テレコンとは(産業用無線リモコン)

テレコンの概要(何をする装置か、テレコンの定義)

テレコンとは、クレーンや搬送設備などの産業設備を離れた場所から操作するための産業用無線リモコン(産業用無線制御装置)です。 操作者は携帯型の制御器(送信機)を操作し、設備側の受信装置が信号を確認したうえでモーター等を動作させます。 異常時に設備が勝手に動き続けないことを最優先に、フェイルセーフ設計を前提としています。

定義:テレコン(Tele-control)は、産業設備を無線で遠隔制御するための安全設計された産業用無線リモコンです。
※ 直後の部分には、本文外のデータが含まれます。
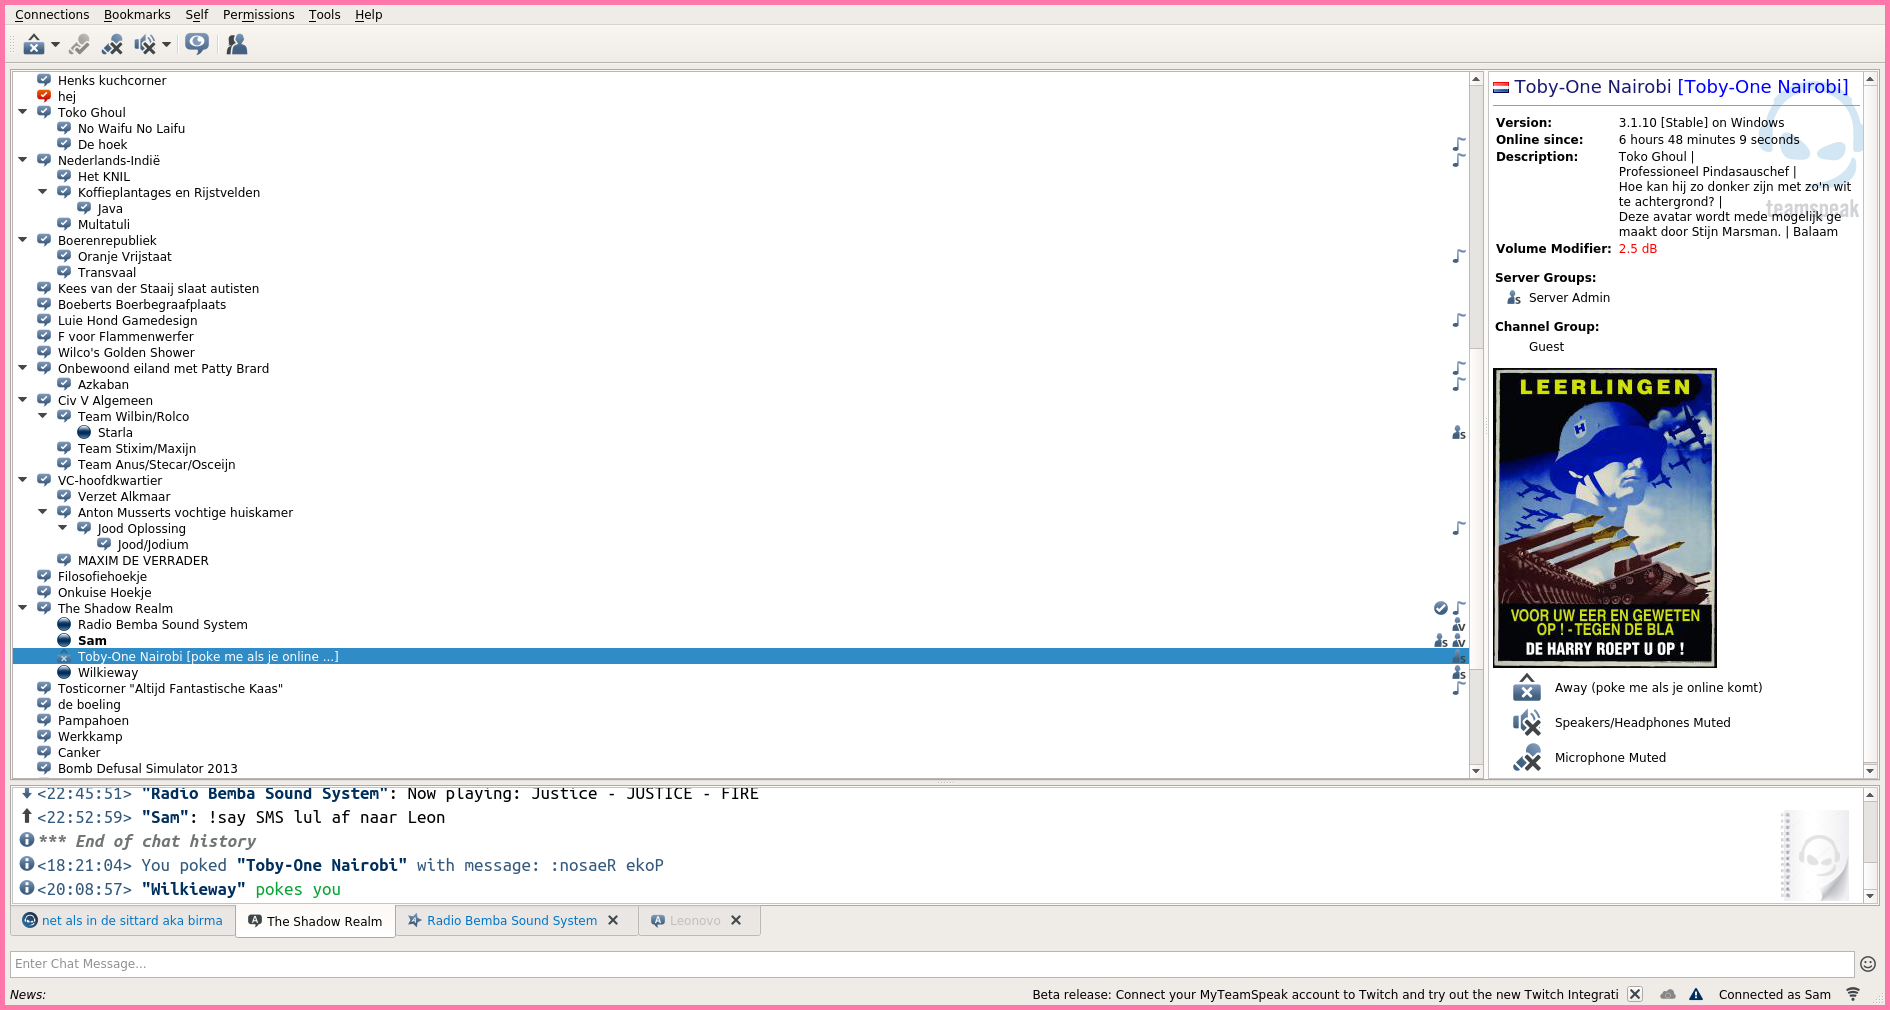Collapse the Toko Ghoul channel

point(23,112)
主な用途は、天井クレーン、ホイストクレーン、チェーンブロック、搬送台車、トラバーサー、製鉄所設備、建設機械などです。

テレコンでできること(用途)

  • 安全確認しやすい位置から操作でき、死角作業のリスク低減に繋がります。
  • ケーブルに引っ掛からず、作業導線が改善します。
  • 設備の運転を遠隔化し、省人化・段取り改善を支援します。
産業用無線リモコン(テレコン)の設置イメージ(操作者の送信機と設備側の受信装置)
テレコンは送信機(制御器)と受信装置で構成され、設備を遠隔操作します。

安全設計(フェイルセーフ)を前提にした産業用無線

一般的な無線機器と異なり、テレコンは安全性を最優先します。 通信断・電源異常・内部故障などを検知した場合は、出力を停止し、 設備が危険側へ移行しない(勝手に動き続けない)ように設計されています。

※安全の考え方は、設備側のインターロック回路や非常停止回路などの安全回路と組み合わせて成立します。

動作の流れ(仕組み)

  1. 操作者が携帯型の制御器(送信機)の押ボタンやレバーハンドルを操作します。
  2. 操作信号が送信され、設備側の受信アンテナで受信します。
  3. 受信装置が信号を検証し、エラーチェック(例:ID照合・フレーム整合など)を行います。
  4. 設備側の安全回路(インターロック等)を経由して、出力リレーを動作させます。
  5. 出力リレーに接続された設備が、モーター等を駆動します。

通信異常や信号不整合を検知した場合は出力を停止し、設備が意図せず動き続けないように設計されています。

製品構成:制御器(送信機)と受信装置

テレコン装置は、制御器(送信機)・受信装置・アンテナ・充電器などで構成されます。 用途や設備条件に応じて、押ボタン式・レバー式、入出力点数、保護構造などを選定します。

ハイパーテレコンの構成(制御器と受信装置)
ハンディR2テレコンの構成(制御器と受信装置)

テレコンの語源

「テレコン」は、1963年にクレーン用無線操縦装置を、ホビー用途の「ラジコン」や家庭用の「リモコン」と区別するため、 安立電気(アンリツ株式会社)が tele-control(tele-:遠くの、control:制御) を略して名付けた名称です。 金陵電機株式会社は1999年にアンリツ株式会社からテレコン事業の譲渡を受け、長年培われた技術を継承しながら、 お客様の立場に立ったテレコン装置を開発・提供しています。

金陵電機テレコンの安全思想

金陵電機のテレコンは、安全の実現を第一に考えた設計思想で開発しており、通信品質の確保にも配慮しています。 通信断・電源異常・内部故障などを検知した場合には出力を停止させるフェイルセーフ設計を採用しています。